A investigação é obrigatória para qualquer obra que necessite de aprovação na prefeitura e de responsável técnico, conforme a NBR 6122 (projeto de fundações). Em Itaquaquecetuba, edificações acima de um pavimento, obras em encostas, aterros e projetos próximos a cursos d'água exigem no mínimo sondagens SPT. A dispensa só ocorre em construções muito simples, com baixo risco e carga reduzida, a critério do engenheiro responsável.

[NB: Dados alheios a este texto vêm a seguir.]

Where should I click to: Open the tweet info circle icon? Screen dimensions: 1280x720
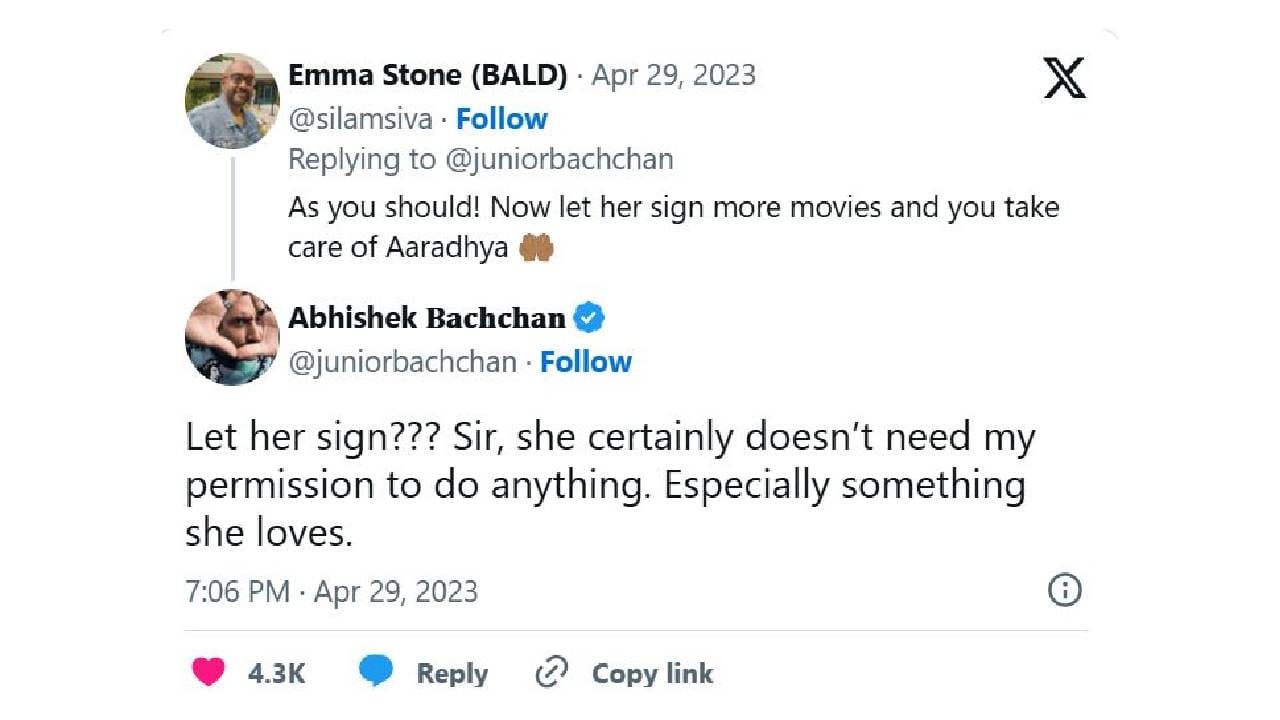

A NBR 6484 estabelece que a sondagem deve avançar até a profundidade onde o solo seja considerado impenetrável ao ensaio SPT ou até que se atinja uma camada resistente com NSPT adequado ao porte da obra. Em geral, o critério de parada é atingir três metros consecutivos com NSPT acima de 30 golpes, mas o projetista de fundações pode solicitar profundidades maiores conforme a carga prevista e a geologia local.
Nível d'água raso, comum em áreas de várzea de Itaquaquecetuba, exige cuidados como revestimento do furo para evitar desmoronamentos, anotação precisa da cota de surgência e estabilização, e eventual uso de lama bentonítica em solos muito instáveis. Essas informações são críticas para o projeto de rebaixamento do lençol freático durante a escavação e para a escolha do tipo de fundação, podendo indicar a necessidade de estacas escavadas com fluido estabilizante.